The United States spent at least $12 billion in Syria-related military and civilian expenses in the four years from 2014 through 2017, according to former U.S. ambassador Robert Ford, Ben Norton reports.
By Ben Norton
The United States spent at least $12 billion in Syria-related military and civilian expenses in the four years from 2014 through 2017, according to the former U.S. ambassador to the country.
This $12 billion is in addition to the billions more spent to pursue regime change in Syria in the previous three years, after war broke out in 2011.
This striking figure provides a further glimpse of the exorbitant sums of money the U.S. spent trying to topple the government in Damascus. It also bluntly contradicts claims by Syrian opposition supporters that the former administration of President Barack Obama “did nothing” in Syria, or that it supposedly did not seek regime change fervently enough.
Former U.S. ambassador to Syria Robert S. Ford disclosed this information in written testimony prepared for a House Foreign Affairs Committee hearing on February 6.
“The cost of US military operations in Syria between FY 2014 and the end of FY 2017 was between $3 and $4 billion,” Ford said. “In addition to the cost of those military operations, the FY 2017 budget request included $430 [million] to build local security forces and the FY 2018 request was for $500 million.”
The former ambassador did not distinguish what proportion of this spending went specifically to fighting ISIS. Although he made clear that some of it was directed at the Syrian opposition.
Ford also reported that the U.S. spent $7.7 billion in humanitarian aid efforts in Syria in those same four years.

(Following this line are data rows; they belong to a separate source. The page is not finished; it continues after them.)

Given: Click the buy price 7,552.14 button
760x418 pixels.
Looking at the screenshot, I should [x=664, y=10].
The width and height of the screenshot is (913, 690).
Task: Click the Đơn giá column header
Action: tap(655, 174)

This figure cannot be excluded from the overall cost of the U.S. regime change mission, however, because U.S. spending on humanitarian aid in Syria has often been explicitly politicized.
The U.S. State Department, USAID, and other government agencies have refused to provide humanitarian aid to government-held areas in Syria and have instead expressly used the funding to bankroll the political, civil, and health infrastructure of rebel-held territory, including areas that are governed by Syria’s al-Qaeda affiliate, Jabhat al-Nusra. The Guardian exposed how similar aid initiatives by the British government financed the activities of al-Nusra and other extremist Salafi-jihadist militias.
Ford acknowledged in his testimony that U.S. humanitarian aid to Syria was heavily politicized, explaining:
“The U.S. also has deployed a small civilian team into Syria charged with initial reconstruction and building new local governance or improving on existing local governance. If it sounds like nation-building, it is but on a smaller scale. USAID and other civilian agencies have provided $875 million in non-lethal and stabilization aid to opposition-controlled areas in Syria since FY 2012. Last year alone the US provided about $200 million.”
This politicized humanitarian funding has been part of a concerted effort to undermine the Syrian government’s control over Syrian territory by creating independent political administrations, civil society organizations, health institutions, and infrastructure that are outside of its control, effectively establishing de facto autonomous governments that survive on U.S. funding.
In fact, Ford went so far in the House Foreign Affairs Committee hearing as to condemn United Nations humanitarian aid programs,claiming they are “basically subsidizing Assad” by supporting civilians in government-held territory (which comprises the vast majority of the country).
“If you add all these numbers up, US military and civilian costs in Syria over the past four years are at least $12 billion,” Ford said in his written congressional testimony. “That’s a lot of money. And it’s not clear when those outlays will stop.”